Encana, which completed its acquisition of Newfield Exploration in February, said its Anadarko Basin production was averaging a record of more than 160,000 boe/d, a double-digit increase over first-quarter 2019.

But news from the Anadarko Basin has not been overly optimistic.

“[Devon Energy’s] management said on the 1Q 2019 call that they would drop a frac crew in the Stack in 2H 2019 and that reducing investment in the Stack would be the first lever to pull if needed to stay within their capital budget,” Alerian said in the report. “In other words, [Devon] would prioritize other plays over the Stack if necessary.”

The company cut capital spending allocated for the Stack to 20% this year from 31% last year, according to Reuters calculations based on company presentations. The reallocation aims to improve cash flow from the Stack while focusing investment where returns are better, spokesman Tim Hartley said.

Spending cuts were also made by Cimarex Energy Co., which slashed its planned spend to 15% from 30% last year.

“Because we were living within cash flow, we just had a higher degree of confidence and decided to swing more of our capital into the Delaware Basin this year,” Thomas Jorden, CEO of Cimarex, said in a first-quarter earnings call.

In addition, Alerian said recent struggles of Stack pure-play Alta Mesa Resources Inc. could also be concerning. Alta Mesa, formerly Silver Run Acquisition II, was formed in 2018 by the combination of Alta Mesa Holdings’ upstream assets and Kingfisher Midstream LLC’s gas processing assets.

“In recent quarters, [Alta Mesa] has reduced its estimates for average well production, daily production, and pipeline volumes.
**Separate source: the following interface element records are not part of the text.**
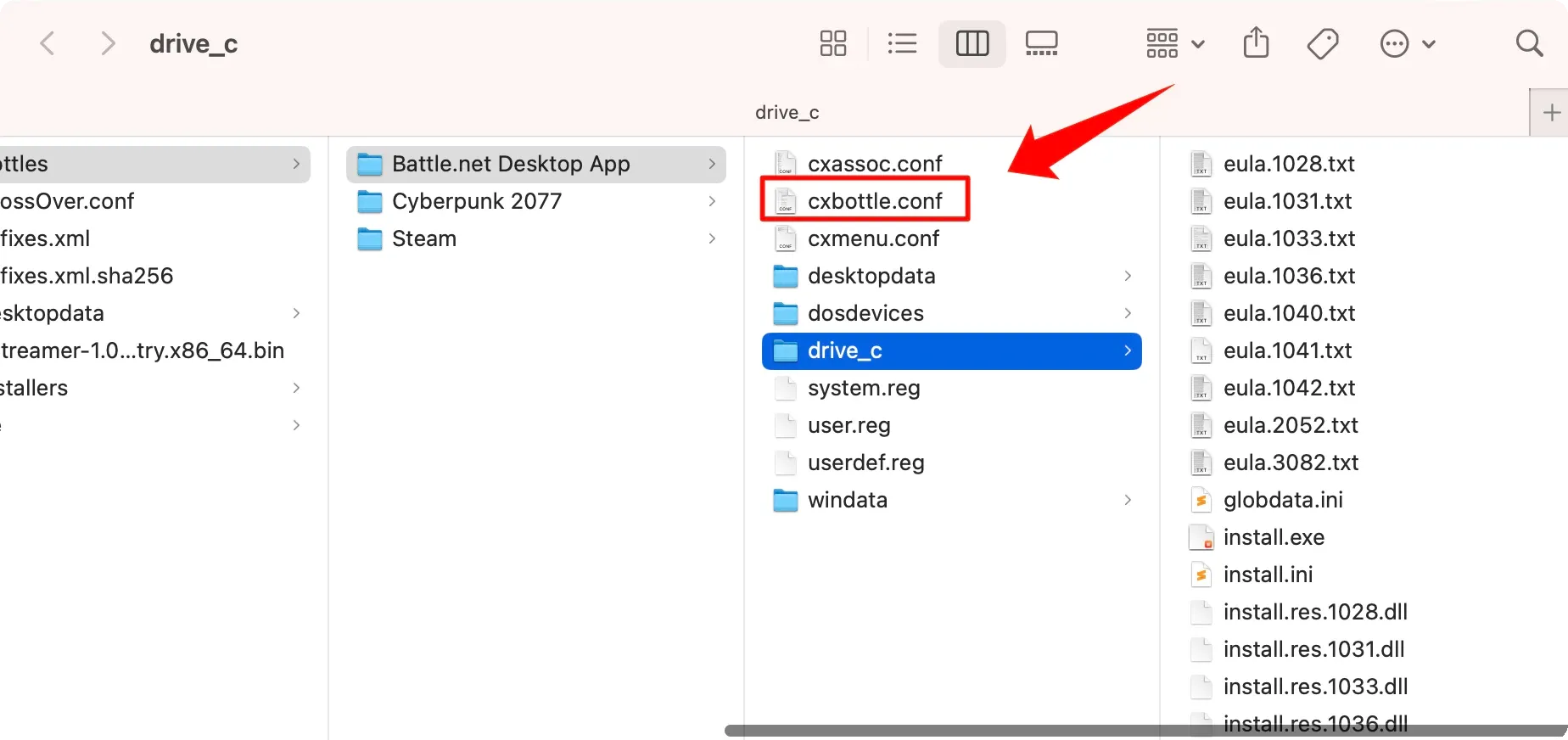Select the install.exe file icon
The height and width of the screenshot is (740, 1568).
coord(1201,537)
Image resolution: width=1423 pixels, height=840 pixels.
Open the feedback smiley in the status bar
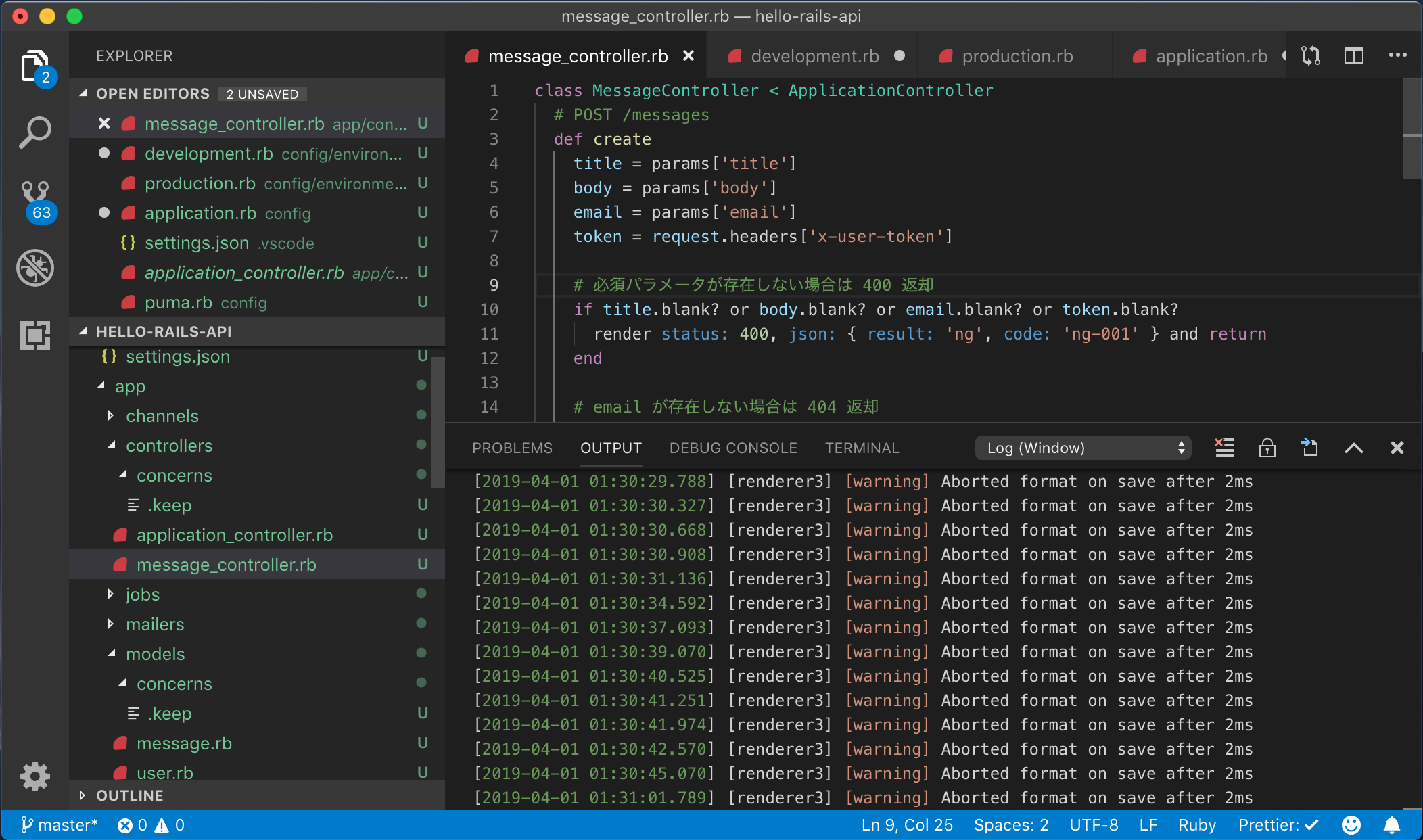tap(1351, 824)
This year, the company has written down assets by $3.1 billion, laid off nearly a third of its employees, and is being investigated by the SEC for potential fraud due to reporting errors,” Alerian said.

But geology is not to blame, according to Alerian, which pointed to “numerous missteps by management and high spending” as reasons behind missed targets and lowered guidance.
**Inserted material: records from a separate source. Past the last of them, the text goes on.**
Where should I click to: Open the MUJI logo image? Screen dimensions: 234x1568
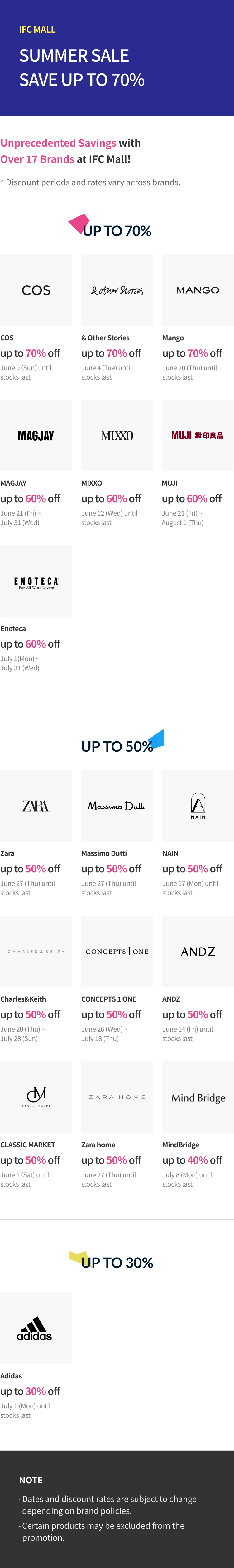click(x=198, y=436)
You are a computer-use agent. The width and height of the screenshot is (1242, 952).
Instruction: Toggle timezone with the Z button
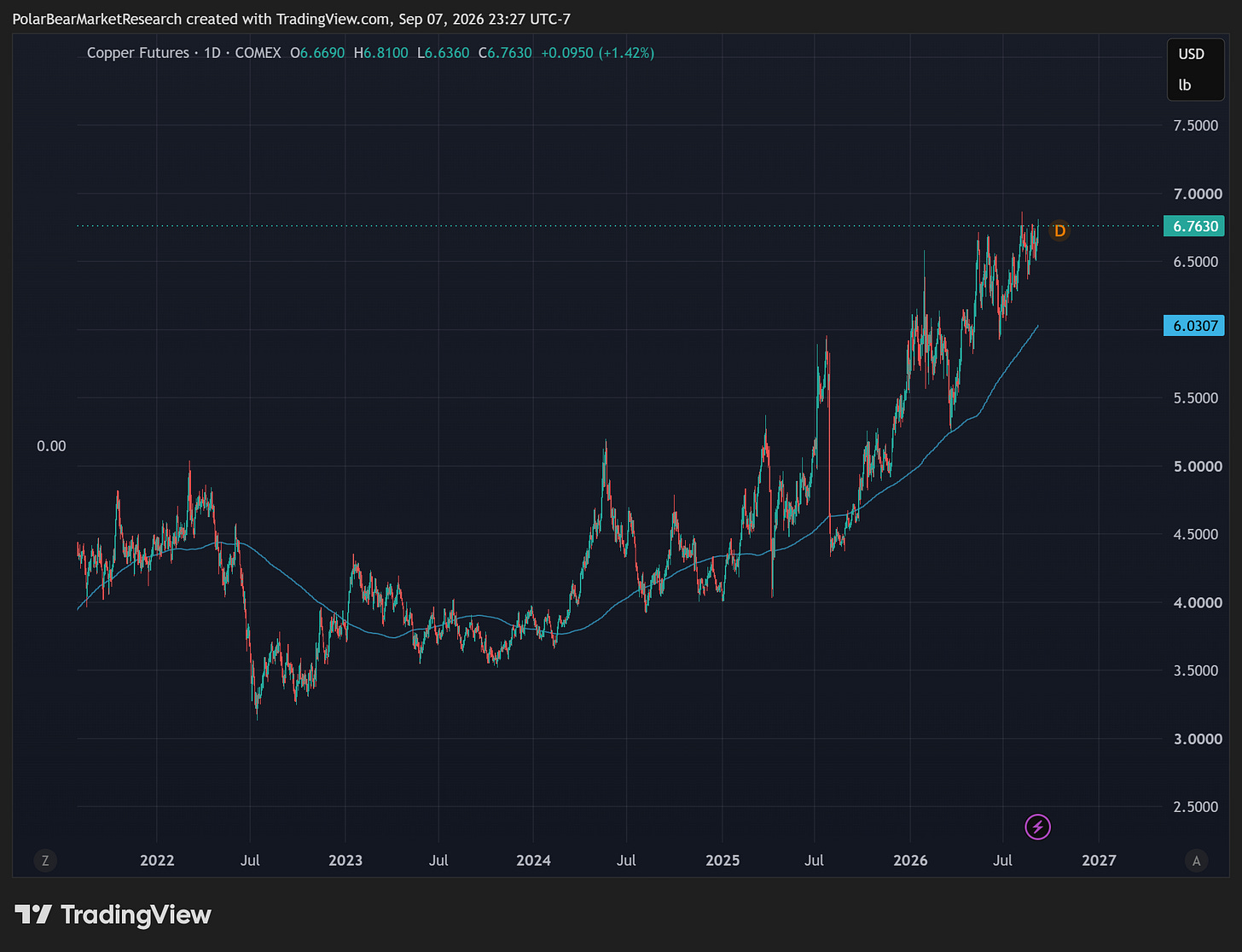[45, 861]
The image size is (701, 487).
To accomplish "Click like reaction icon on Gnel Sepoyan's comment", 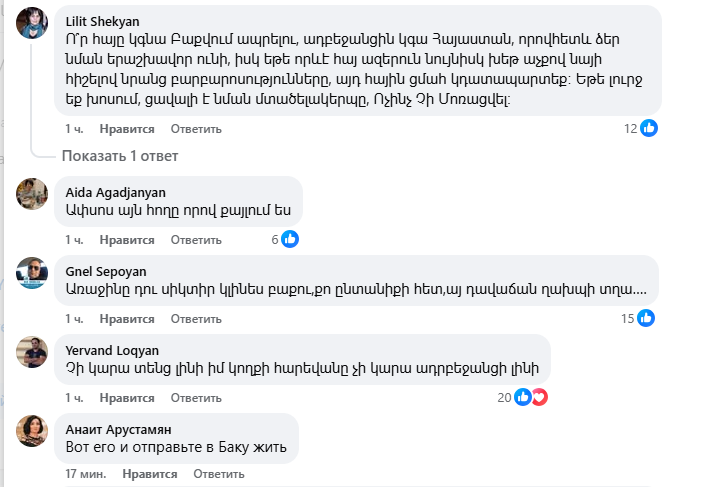I will pyautogui.click(x=649, y=318).
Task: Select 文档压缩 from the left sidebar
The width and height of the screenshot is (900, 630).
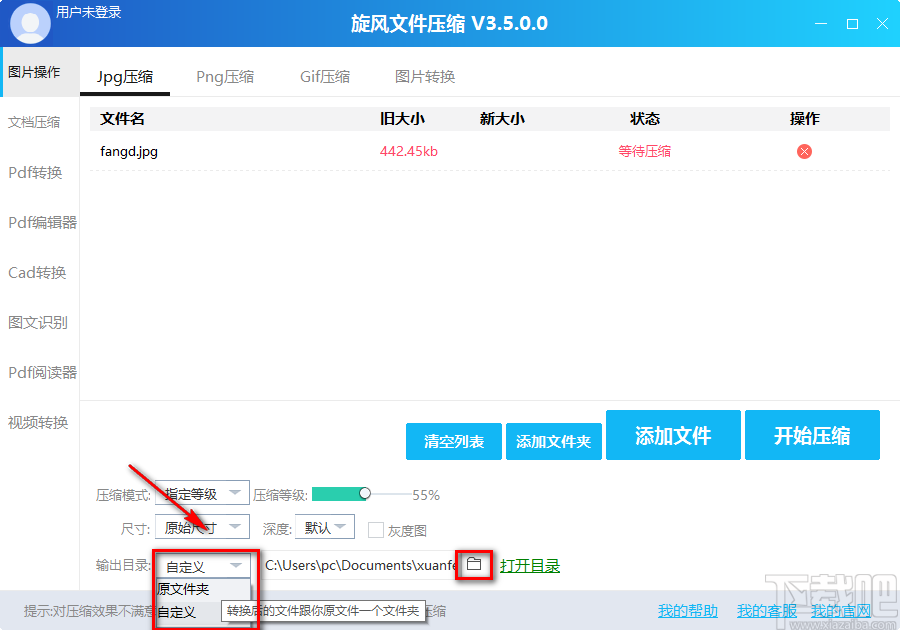Action: [x=36, y=122]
However, the geology in the Scoop/Stack is complex.

“The Scoop/Stack is not a traditional shale play, so when you think about developing it, there are a number of different rock types,” Denise Yee, vice president at consultancy RS Energy Group, told Reuters. “As it’s so complex, the hydrocarbon mix changes across the play, and the oil window is limited.”
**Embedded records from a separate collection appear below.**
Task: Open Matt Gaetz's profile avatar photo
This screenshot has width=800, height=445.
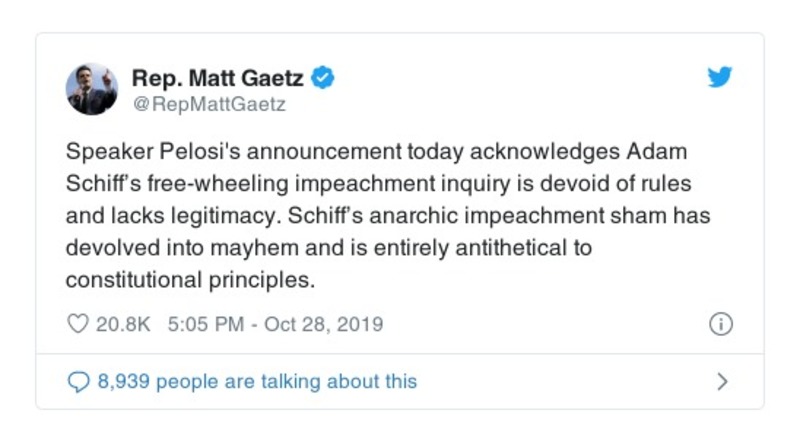Action: 92,89
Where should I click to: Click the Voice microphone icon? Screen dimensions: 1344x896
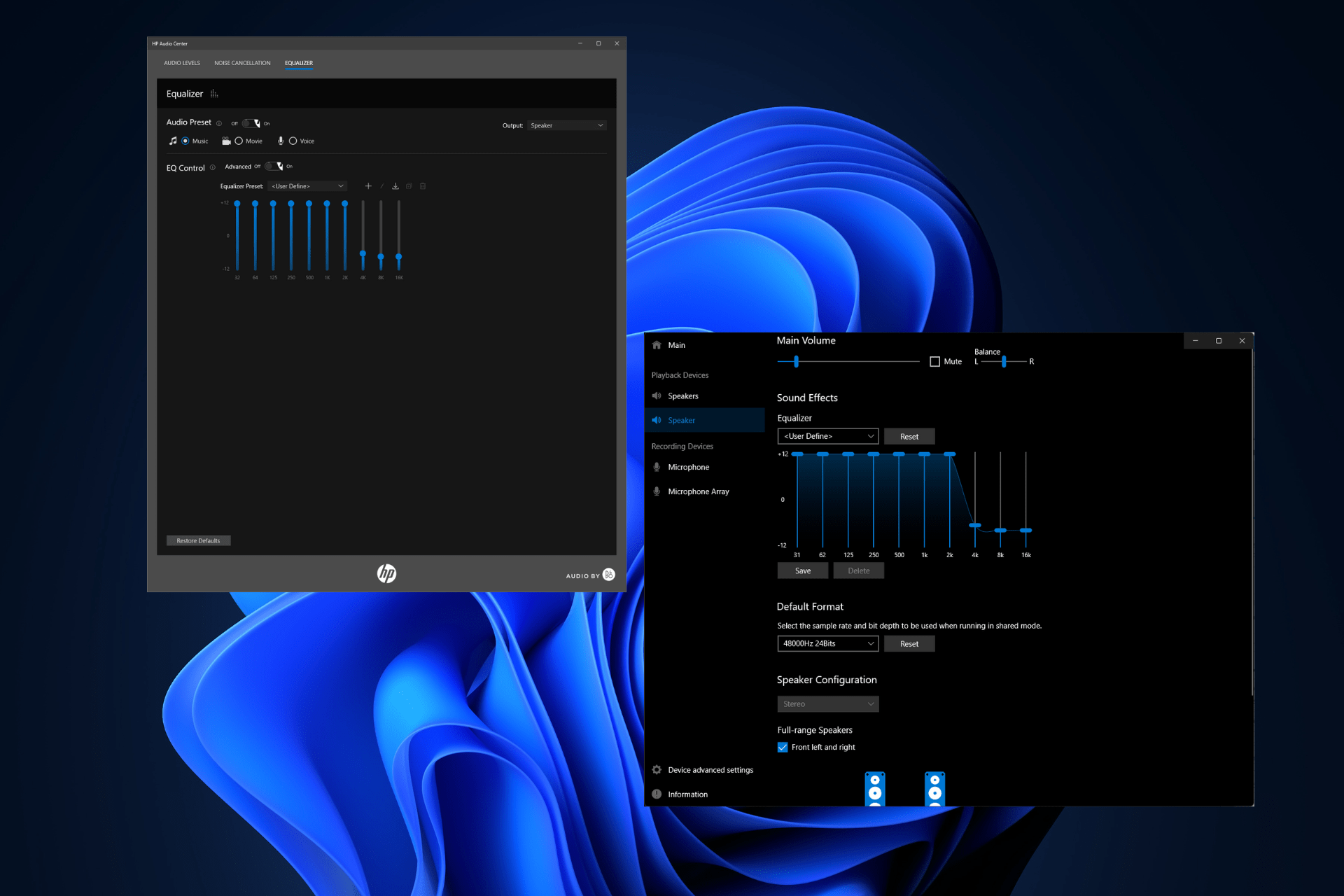pos(281,141)
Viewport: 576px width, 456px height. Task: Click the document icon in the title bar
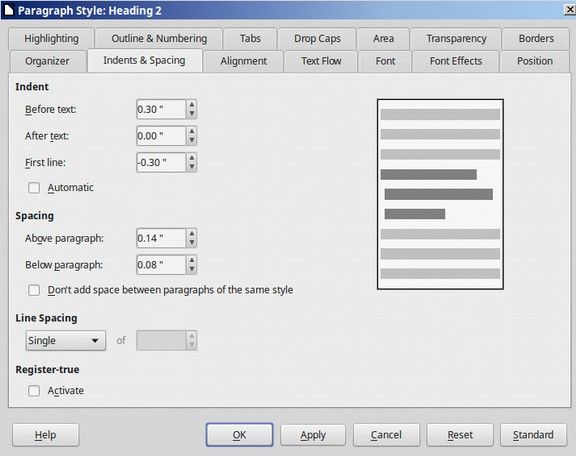tap(9, 10)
Like other basins, there have also been parent-child well challenges.

These problems are reflected in a higher median breakeven price needed to cover costs in the Scoop and Stack, according to data from consultancy Rystad Energy. Since the start of 2018, that price has been $54.53 and $53.15 per barrel of oil, respectively, higher than the Permian, Bakken, Denver-Julesburg and much of the Eagle Ford shale basins.

“The ‘Permian Jr.’ nickname set some lofty expectations,” said Shak Ahmed, research analyst at RS Energy. “The play is resetting expectations around what it is capable of, and while this won’t be painless, it will be better in the long term.”

The mixed news flow out of the Stack/Scoop is expected to continue, according to Alerian, considering the plays’ earlier stages of development and variability.

But the firm said: “For midstream investors, there is little cause for concern given diversified asset footprints, rising activity in the Scoop, and continued E&P optimization across both plays, allowing more to be done with fewer rigs.”